I don’t know. Are you?
“No!” he protests, still laughing hard. In fact, when he stood for Parliament (in 1981) it was with centre-right Disy, one of the two youngest candidates on the party ballot: the other was another Anastasiades, that one from Limassol rather than Kyrenia. “The one from Kyrenia flopped, the one from Limassol continued and became president,” jokes Lakis. “We are close friends,” he adds, “we are good friends. But Anastasiades was born a politician. I was not!”
Is that true? You have to wonder, given the very political talents of this rather smooth operator: his ability to cultivate a convivial atmosphere (the laugh helps), his sociable nature, his dynamism. He’s still active now, in his 70s; in April he’s off to Accra, capital of Ghana, for a meeting of “authorised physicians”, a position he holds in Cyprus for several countries including Canada, the US and Australia. (Basically, he’s the doctor who gives the medical all-clear for those seeking visas to those countries.) Then again, he may be a touch too wide-eyed for a politician. It’s unlikely that a politician would’ve spent five years on such a quixotic project as his history of medicine in Cyprus.
His true position – speaking of the history of medicine – may be slightly more ironic. Lakis is a part (indeed, an important part) of a generation of doctors who revolutionised private medicine on the island, did so with enthusiasm and the best intentions – but may also have created a monster, making the practice more mechanical and vastly more lucrative. The result is a system that’s become alienated from patients, and far too attached to money – and has now turned against the scheme he himself once championed, as a CyMA member in the 90s.
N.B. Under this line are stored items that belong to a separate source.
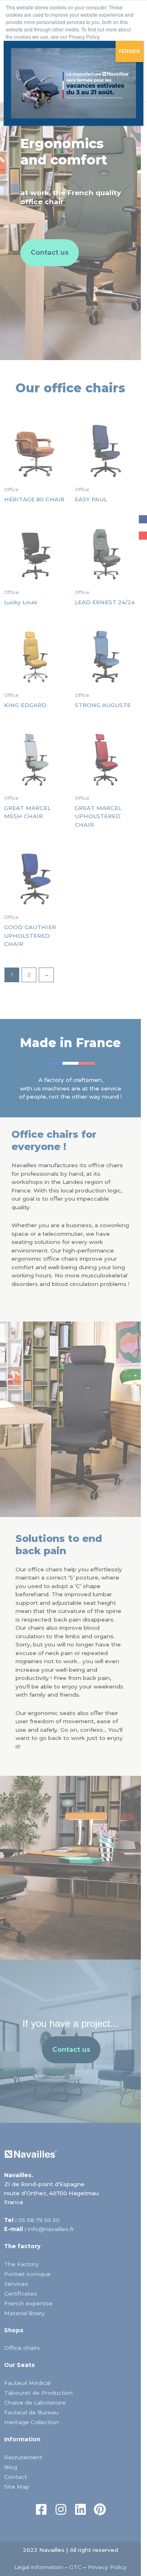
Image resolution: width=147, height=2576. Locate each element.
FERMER (129, 51)
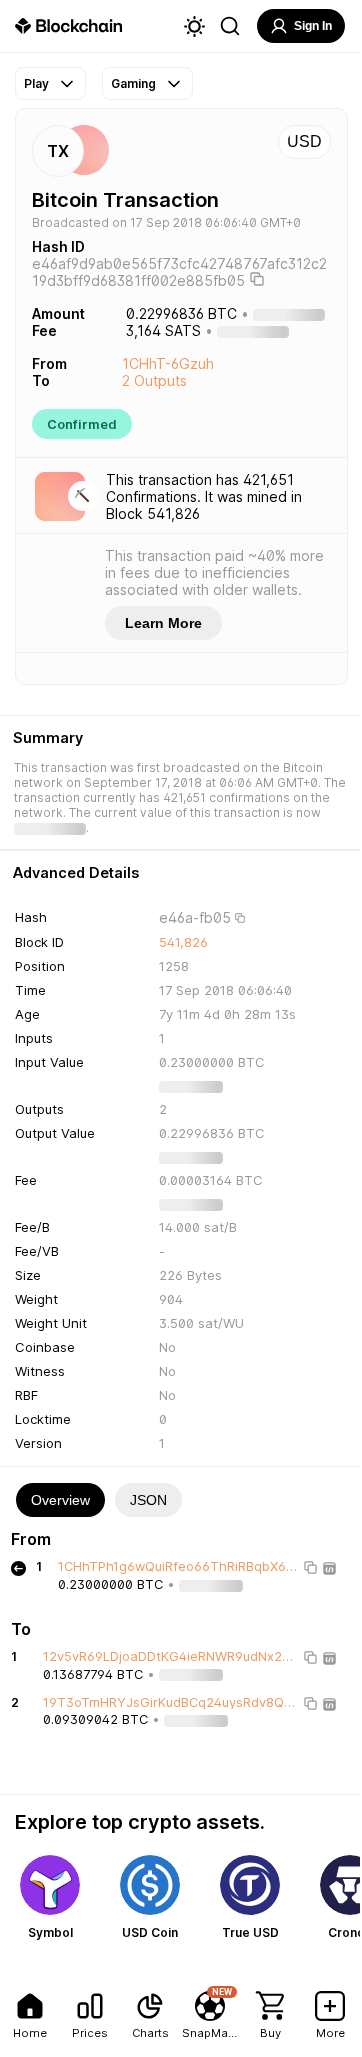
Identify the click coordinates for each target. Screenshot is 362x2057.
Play (36, 83)
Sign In (313, 26)
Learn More (163, 623)
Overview (60, 1500)
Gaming (133, 83)
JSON (148, 1500)
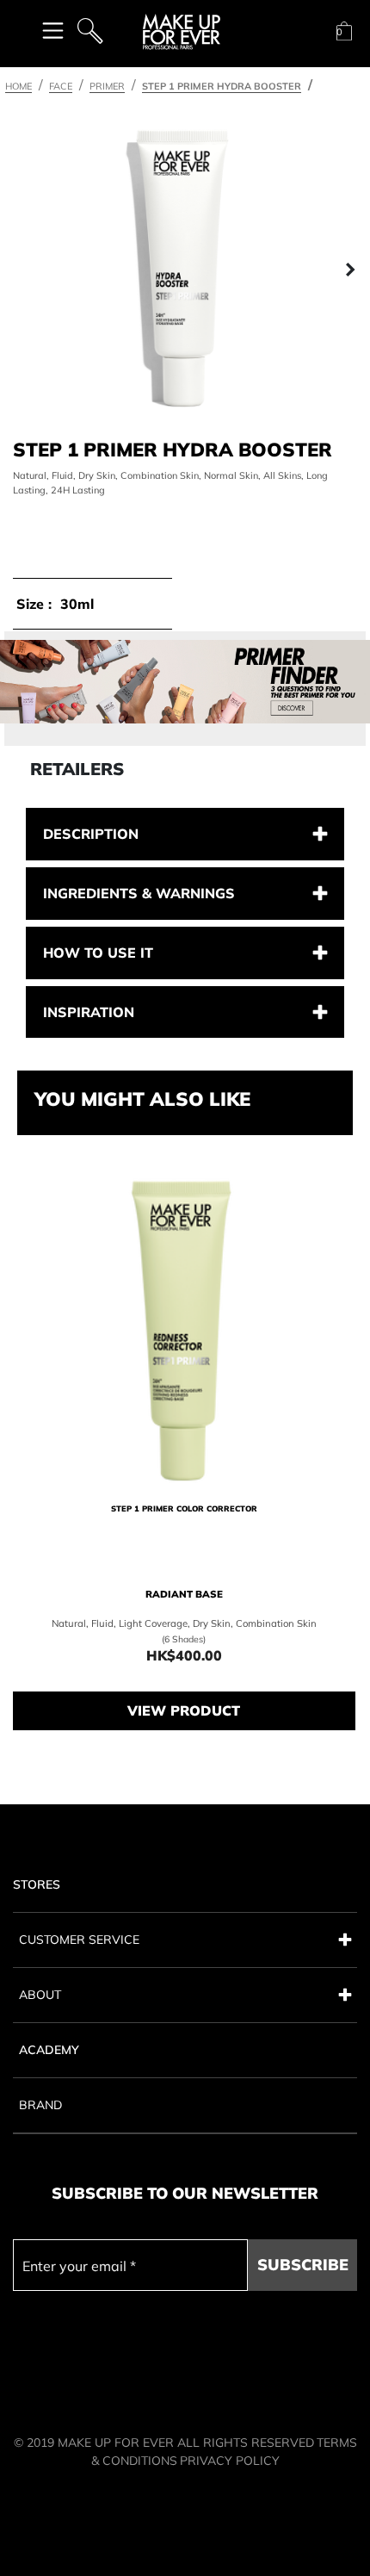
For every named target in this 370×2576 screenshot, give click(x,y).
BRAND (40, 2105)
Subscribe (302, 2265)
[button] (20, 270)
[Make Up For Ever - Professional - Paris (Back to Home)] (181, 32)
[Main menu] (53, 29)
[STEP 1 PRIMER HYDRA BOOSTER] (184, 270)
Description (91, 833)
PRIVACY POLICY (230, 2460)
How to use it (98, 952)
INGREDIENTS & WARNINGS (139, 893)
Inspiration (88, 1012)
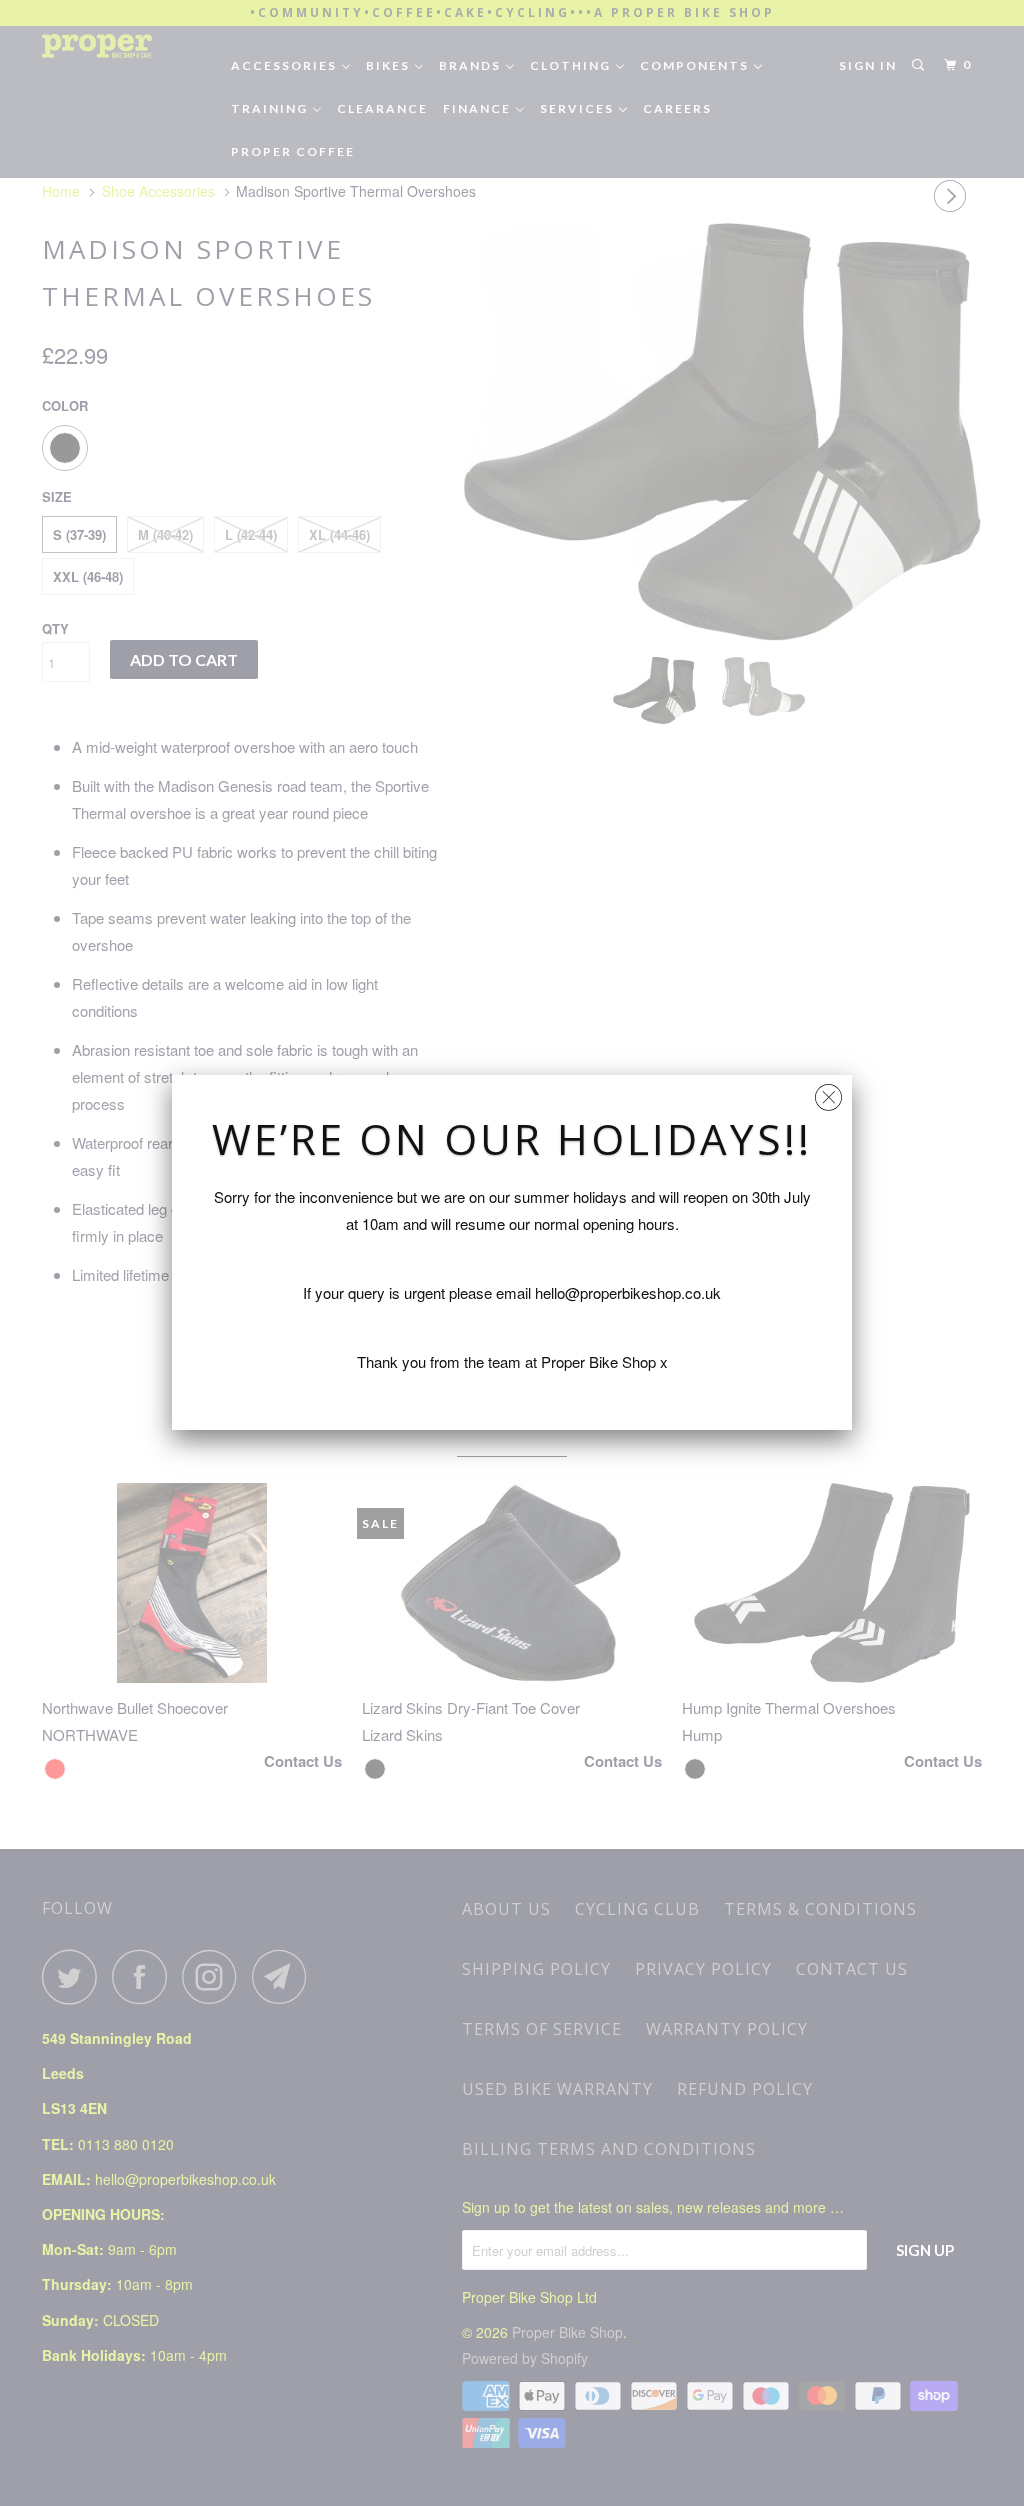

‘Does being a doctor change the way you view life?’ I ask Dr Lakis Anastassiades, and he nods fervently, thinking back to his 50 years of virtuously inserting himself in the lives of others, checking and examining and trying to save patients – especially, perhaps, to those hard, inevitable moments when he failed to save them. “Throughout your life, you philosophise,” he tells me. “You become a philosopher, gradually. Yes. Seeing the patient dying in front of you, watching him dying – because you give up, you tried everything to resuscitate him, he doesn’t respond, and then you watch him and see all the process of death. How he opens up his mouth, and you imagine –” he sighs – “How many times I thought: ‘Oh, now the soul is coming out of the body!’.” Lakis shakes his head in wonder: “It’s a feeling that cannot be described. You have to feel it as a doctor”. So much for medicine being just a business.